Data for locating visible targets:
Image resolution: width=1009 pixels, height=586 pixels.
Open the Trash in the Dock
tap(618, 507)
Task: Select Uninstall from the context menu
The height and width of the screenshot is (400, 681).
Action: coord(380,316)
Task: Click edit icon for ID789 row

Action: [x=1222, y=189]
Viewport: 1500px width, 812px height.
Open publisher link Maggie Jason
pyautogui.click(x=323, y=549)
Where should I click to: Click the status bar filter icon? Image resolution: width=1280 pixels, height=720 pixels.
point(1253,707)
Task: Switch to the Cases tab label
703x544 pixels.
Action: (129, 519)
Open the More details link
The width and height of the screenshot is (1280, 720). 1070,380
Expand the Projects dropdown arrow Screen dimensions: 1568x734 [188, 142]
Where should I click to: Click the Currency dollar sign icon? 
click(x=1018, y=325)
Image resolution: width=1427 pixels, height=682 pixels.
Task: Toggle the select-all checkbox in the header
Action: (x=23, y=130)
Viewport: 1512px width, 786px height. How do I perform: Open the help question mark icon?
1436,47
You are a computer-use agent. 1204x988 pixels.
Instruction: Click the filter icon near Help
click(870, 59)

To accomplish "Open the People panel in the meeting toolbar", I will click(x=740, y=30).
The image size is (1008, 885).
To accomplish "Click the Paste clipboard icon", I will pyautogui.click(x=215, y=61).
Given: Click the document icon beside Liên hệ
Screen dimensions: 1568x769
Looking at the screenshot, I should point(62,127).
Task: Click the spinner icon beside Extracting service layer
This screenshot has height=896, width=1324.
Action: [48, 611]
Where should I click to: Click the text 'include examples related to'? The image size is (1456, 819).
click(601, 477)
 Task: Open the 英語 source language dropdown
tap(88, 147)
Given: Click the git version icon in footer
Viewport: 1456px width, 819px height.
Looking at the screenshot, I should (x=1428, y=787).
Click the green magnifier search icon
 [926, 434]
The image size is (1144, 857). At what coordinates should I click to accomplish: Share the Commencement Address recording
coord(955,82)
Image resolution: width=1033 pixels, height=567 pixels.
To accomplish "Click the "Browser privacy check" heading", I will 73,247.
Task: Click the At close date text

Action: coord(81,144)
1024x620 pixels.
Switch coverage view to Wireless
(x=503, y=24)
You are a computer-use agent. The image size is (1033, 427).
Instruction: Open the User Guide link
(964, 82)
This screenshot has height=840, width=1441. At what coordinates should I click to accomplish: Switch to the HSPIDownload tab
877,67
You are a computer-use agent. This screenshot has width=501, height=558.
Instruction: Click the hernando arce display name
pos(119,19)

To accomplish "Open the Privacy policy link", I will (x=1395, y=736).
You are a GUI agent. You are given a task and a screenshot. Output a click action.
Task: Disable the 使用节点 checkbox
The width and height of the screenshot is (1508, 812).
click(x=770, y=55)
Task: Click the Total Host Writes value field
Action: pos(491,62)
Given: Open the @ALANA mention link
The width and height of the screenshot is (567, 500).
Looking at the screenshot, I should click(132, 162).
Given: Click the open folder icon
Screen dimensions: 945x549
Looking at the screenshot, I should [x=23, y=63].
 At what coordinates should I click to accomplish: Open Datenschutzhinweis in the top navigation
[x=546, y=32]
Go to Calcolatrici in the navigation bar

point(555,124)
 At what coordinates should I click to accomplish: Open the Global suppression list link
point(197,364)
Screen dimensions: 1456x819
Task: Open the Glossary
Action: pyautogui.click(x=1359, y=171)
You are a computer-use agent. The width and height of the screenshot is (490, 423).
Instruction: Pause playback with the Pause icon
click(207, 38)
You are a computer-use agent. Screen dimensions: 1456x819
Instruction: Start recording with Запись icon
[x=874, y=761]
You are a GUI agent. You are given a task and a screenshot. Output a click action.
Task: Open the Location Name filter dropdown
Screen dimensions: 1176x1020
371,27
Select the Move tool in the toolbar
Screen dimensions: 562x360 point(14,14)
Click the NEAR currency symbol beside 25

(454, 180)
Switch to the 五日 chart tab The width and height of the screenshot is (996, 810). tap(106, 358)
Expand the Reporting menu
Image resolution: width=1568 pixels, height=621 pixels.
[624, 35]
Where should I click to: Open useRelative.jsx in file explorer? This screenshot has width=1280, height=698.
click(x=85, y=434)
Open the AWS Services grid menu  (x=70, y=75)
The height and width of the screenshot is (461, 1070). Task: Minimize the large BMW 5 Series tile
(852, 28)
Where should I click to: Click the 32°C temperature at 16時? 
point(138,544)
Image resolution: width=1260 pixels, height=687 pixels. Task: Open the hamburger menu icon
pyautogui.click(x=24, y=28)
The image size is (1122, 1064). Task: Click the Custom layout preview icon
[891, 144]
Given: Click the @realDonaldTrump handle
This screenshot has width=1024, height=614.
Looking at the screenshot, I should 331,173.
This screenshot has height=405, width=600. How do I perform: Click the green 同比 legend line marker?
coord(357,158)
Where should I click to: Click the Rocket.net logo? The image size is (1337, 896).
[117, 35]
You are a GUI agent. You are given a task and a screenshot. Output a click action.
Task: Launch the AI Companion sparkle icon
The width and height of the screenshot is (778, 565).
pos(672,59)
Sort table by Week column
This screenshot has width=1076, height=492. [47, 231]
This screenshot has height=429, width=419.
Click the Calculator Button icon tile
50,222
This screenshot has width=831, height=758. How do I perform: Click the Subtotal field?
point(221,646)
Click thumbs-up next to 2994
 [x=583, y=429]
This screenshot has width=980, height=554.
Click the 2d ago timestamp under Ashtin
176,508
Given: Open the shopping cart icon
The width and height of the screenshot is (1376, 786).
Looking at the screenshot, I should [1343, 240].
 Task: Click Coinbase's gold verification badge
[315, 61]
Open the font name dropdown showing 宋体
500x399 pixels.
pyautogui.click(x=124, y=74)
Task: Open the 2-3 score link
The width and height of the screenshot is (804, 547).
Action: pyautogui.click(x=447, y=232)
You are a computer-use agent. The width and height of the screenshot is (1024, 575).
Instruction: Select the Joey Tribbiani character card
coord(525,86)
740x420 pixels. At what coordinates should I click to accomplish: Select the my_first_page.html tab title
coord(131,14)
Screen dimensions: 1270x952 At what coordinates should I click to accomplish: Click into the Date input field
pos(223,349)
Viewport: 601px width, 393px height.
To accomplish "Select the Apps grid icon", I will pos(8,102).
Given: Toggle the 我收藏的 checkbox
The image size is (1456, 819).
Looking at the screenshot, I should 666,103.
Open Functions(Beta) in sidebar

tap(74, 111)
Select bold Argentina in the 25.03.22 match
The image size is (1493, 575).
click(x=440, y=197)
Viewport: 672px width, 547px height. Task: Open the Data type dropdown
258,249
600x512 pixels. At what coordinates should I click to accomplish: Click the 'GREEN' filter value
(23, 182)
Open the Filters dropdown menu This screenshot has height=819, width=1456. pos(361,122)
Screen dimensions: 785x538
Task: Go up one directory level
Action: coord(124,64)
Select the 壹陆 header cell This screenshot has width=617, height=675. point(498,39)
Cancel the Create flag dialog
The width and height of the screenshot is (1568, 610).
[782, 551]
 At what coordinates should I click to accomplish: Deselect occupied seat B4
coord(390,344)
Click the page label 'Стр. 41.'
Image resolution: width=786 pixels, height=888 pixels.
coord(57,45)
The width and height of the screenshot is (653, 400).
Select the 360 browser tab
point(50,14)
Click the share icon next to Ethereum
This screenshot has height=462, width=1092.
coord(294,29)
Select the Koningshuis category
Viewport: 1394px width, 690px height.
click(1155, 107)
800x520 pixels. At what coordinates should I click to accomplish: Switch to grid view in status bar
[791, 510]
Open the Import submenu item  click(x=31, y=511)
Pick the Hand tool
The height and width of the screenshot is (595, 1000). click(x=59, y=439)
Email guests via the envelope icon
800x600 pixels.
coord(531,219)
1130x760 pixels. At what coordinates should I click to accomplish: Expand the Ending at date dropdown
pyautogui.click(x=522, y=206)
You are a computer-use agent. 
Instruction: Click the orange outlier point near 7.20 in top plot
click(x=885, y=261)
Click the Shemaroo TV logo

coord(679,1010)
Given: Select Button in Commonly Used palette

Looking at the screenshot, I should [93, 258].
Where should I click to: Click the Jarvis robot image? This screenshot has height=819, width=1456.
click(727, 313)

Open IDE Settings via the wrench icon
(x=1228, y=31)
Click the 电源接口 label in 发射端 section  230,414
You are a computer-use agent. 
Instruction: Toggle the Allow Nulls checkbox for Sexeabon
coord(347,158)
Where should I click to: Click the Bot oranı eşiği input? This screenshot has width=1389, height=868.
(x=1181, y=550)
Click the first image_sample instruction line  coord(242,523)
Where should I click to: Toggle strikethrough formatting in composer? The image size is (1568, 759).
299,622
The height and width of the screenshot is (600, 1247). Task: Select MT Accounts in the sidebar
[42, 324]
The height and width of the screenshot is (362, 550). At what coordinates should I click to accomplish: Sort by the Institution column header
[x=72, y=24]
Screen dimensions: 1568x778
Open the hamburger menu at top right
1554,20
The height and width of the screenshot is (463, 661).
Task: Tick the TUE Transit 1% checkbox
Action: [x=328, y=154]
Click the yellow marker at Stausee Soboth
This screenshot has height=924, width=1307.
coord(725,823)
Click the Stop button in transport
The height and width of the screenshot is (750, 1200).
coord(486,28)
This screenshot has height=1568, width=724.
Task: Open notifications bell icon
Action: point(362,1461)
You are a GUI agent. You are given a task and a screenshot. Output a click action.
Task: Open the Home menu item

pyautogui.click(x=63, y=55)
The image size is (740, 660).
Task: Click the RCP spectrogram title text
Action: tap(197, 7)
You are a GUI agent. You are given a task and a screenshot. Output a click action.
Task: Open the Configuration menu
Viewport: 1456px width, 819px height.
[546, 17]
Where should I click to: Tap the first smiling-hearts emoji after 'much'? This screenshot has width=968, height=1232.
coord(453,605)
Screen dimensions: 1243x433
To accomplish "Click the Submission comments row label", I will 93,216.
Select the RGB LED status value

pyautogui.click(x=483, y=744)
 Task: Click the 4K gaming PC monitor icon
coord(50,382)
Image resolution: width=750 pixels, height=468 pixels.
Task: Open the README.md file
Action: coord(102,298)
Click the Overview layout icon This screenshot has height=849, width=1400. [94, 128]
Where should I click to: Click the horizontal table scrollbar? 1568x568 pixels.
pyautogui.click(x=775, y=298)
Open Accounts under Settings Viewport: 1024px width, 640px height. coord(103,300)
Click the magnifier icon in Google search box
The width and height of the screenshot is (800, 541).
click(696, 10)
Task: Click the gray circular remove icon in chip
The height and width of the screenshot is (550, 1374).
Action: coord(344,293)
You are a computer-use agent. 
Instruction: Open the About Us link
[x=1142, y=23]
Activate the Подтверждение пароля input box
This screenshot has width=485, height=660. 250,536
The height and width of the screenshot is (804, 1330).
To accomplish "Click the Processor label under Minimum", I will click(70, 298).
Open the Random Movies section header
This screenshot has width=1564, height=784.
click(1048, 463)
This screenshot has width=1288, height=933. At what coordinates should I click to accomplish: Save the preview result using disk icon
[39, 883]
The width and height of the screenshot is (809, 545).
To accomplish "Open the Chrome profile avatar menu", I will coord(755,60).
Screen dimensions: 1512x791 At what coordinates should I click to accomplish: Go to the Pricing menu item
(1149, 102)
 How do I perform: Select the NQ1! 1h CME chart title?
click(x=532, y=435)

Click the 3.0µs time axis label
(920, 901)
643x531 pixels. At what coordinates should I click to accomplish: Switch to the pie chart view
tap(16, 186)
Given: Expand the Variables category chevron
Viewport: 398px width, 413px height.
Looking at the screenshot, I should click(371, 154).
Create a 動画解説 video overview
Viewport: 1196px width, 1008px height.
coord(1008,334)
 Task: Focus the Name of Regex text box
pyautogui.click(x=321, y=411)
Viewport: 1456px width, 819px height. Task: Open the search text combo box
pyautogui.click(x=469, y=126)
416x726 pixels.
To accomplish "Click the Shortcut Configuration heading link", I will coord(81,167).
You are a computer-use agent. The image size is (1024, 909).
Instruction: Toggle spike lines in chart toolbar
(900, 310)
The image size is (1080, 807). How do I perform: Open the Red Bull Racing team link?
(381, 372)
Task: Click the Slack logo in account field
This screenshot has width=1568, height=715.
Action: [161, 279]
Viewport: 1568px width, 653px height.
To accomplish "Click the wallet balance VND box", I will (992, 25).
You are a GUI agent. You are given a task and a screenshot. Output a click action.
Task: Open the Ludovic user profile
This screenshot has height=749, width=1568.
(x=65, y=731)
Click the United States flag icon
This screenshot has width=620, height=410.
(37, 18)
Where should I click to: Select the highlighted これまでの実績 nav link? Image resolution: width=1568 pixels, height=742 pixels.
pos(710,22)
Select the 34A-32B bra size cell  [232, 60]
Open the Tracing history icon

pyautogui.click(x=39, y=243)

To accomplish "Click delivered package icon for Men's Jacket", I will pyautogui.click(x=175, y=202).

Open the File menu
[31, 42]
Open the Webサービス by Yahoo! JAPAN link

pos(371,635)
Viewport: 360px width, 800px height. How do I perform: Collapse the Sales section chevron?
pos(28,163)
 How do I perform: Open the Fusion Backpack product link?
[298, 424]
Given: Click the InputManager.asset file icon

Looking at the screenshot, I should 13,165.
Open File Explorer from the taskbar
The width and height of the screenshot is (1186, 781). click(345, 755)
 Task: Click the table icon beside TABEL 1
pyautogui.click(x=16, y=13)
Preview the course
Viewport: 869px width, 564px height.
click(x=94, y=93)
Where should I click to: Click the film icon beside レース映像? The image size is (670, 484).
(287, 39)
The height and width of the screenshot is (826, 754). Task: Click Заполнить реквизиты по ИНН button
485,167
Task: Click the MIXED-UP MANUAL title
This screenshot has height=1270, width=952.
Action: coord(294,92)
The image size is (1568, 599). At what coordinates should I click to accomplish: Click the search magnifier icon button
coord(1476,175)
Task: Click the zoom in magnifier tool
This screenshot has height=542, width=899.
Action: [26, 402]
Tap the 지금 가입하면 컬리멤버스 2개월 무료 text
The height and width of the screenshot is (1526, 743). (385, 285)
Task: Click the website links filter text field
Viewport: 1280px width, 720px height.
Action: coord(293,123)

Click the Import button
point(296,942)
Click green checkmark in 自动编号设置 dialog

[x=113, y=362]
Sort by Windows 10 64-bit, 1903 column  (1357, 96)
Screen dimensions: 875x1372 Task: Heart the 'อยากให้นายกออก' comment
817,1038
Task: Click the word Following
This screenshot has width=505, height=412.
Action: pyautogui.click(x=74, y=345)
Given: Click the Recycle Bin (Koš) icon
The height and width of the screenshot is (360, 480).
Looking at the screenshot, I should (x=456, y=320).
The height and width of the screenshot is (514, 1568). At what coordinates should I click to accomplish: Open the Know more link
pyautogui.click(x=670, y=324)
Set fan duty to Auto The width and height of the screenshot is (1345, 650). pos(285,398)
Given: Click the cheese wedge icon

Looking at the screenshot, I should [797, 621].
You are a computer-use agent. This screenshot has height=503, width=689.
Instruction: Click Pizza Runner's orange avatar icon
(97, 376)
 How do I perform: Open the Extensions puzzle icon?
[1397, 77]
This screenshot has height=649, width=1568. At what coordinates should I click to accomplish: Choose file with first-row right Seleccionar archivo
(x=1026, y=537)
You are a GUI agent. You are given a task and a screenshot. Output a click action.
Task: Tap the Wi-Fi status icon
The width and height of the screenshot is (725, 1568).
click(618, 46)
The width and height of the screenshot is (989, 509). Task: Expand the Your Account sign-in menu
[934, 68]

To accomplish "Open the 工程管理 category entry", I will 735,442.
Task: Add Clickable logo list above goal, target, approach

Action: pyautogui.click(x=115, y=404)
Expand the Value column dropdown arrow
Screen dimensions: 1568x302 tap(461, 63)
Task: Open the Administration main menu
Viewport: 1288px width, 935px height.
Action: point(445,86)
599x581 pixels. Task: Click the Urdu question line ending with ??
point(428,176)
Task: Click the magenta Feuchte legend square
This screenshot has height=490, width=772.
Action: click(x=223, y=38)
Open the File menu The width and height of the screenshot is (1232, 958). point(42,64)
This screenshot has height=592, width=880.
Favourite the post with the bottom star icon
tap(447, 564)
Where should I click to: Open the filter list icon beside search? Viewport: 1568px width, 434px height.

YOUR INSTRUCTIONS:
Please format the material starting at the line containing "Task: Open the 2-3 score link" and ending at the line containing "coord(525,86)" as a two-column CSV with the headers task and answer. Give one row per task, with its full text and its answer each in a single quoted field and any line breaks replaced by spaces.

RIGHT ANSWER:
task,answer
"Task: Open the 2-3 score link The width and height of the screenshot is (804, 547).","Action: pyautogui.click(x=447, y=232)"
"You are a computer-use agent. The width and height of the screenshot is (1024, 575). Instruction: Select the Joey Tribbiani character card","coord(525,86)"